Ven 5 Avr - 7:30
Marché faustien
Violette - Duscisio
Naïf. Quel naïf ! Ce Duscisio avait un cœur sincère, mais il mettait les pieds dans le plat. A la fois avec Violette, comme on enfumerait le terrier d’un ours brun et à la fois avec Feynor. Jamais elle n’aurait imaginé qu’il révèlerait ce secret arraché aussi inutilement.
-« Allons Violette. Un élémentaire a beau être souvent âgé, c’est un enfant aux yeux de sa race. Nos réalités leurs sont si éloignées, qu’ils ont parfois du mal à se rendre compte de nos émotions, de la douleur et de la violence dans la vie des humains… » avança-t-elle d’une voix basse en essayant de pondérer la réaction de Violette.
Elle connaissait le risque face au tempérament d’une marmite constamment sur le point de déborder de colère et d’acrimonie. Loin d’elle l’idée de se fier à ses affirmations je m’en-foutiste. La maraudeuse dévoilait ici l’étendue de sa blessure et toute la hargne prête à être déployée pour ceux qui la rouvriraient. Peut-être Ellendrine serait-elle l’une d’elles ? Au moins le fardeau serait dilué entre eux.
Mais la Mandragore devait capter son attention. Dévoilant d’ailleurs de manière opportune que la situation était différente de ce qu’ils croyaient. Il y en avait un qui s’était fait discret. Il riait bien sous cape…
Ce gredin de Sangrépées mijotait évidemment quelque chose. On pouvait lui reconnaître une certaine finesse et le sens de la mise en scène. Car il avait eu la délicate attention de les laisser chacun poser les questions qui leur brûlaient les lèvres à la Mandragore. Et aussi de les laisser exposer le fond de leurs âmes au grand jour, avant de renverser la table et d’abattre son carré d'as
Ainsi parjuré, l’homme Loup ne réunissait pas les conditions de la conciliation. Il venait en stratège conquérant et les mettait devant le fait accompli. Trompés, poursuivis par les ours. La Mandragore devait ruminer à son tour sa vengeance, quand bien même son avatar avait moins fière allure. Mais ce n’était qu’un détail pour la puissante entité.
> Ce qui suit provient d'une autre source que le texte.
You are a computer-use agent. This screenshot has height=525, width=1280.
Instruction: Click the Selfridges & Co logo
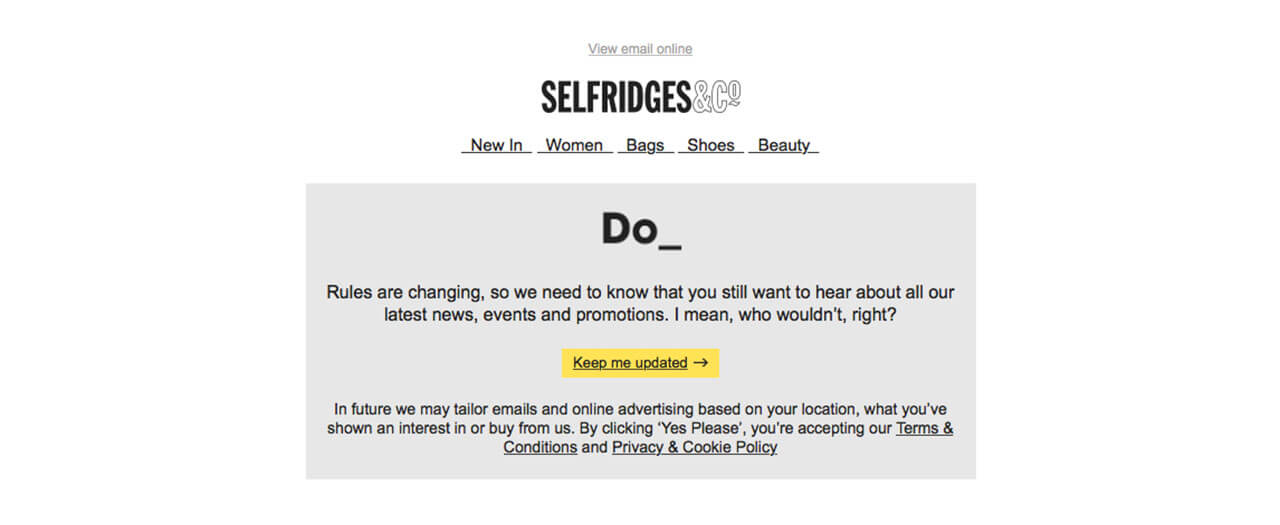click(641, 97)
Prise en étau sous la pression psychique écrasante, elle et Farouk se recroquevillaient au sol, en tentant de le repousser pour ne pas finir à plat ventre. Ils n’étaient que figurant dans sa pièce de théâtre. S’ils les avaient amené avec lui et les gardaient en vie, c’est qu’ils pouvaient lui être utile. Ellendrine s’attendait à ce genre de trahison depuis qu’on lui avait exposé le programme de l’expédition dans les montagnes. La manière dont Feynor s’y était prise l’avait toutefois prise de court. Et plus qu’énervée.
Sangrépées ressemblait à un très bon méchant de fiction, au faîte de sa gloire. Son discours l’atteignait. Avec l’intervention de Violette, elle se rappelait d’autant mieux le panier de crabes qui les enfermait. Tous pourris. Tous égoïstes. Elle ne devait pas se placer en position d’antagoniste. Ce n’était pas ici l’héroïne.
Duscisio et Farouk grimaçaient sous la pression redoublée des chaînes invisibles, tandis que Feynor tendait sa main pour offrir un marché Faustien.
-« Libérez-moi, vieux loup ! Si vous entendez me parler, ce ne sont pas des manières ! »
Sans doute amusé par le toupet de l’archéologue, il desserra assez son étreinte pour lui permettre de se redresser. Elle reprit haleine. Débraillée qu'elle était, elle était tout en flegme. En dessous, sa peur était pourtant bien réelle.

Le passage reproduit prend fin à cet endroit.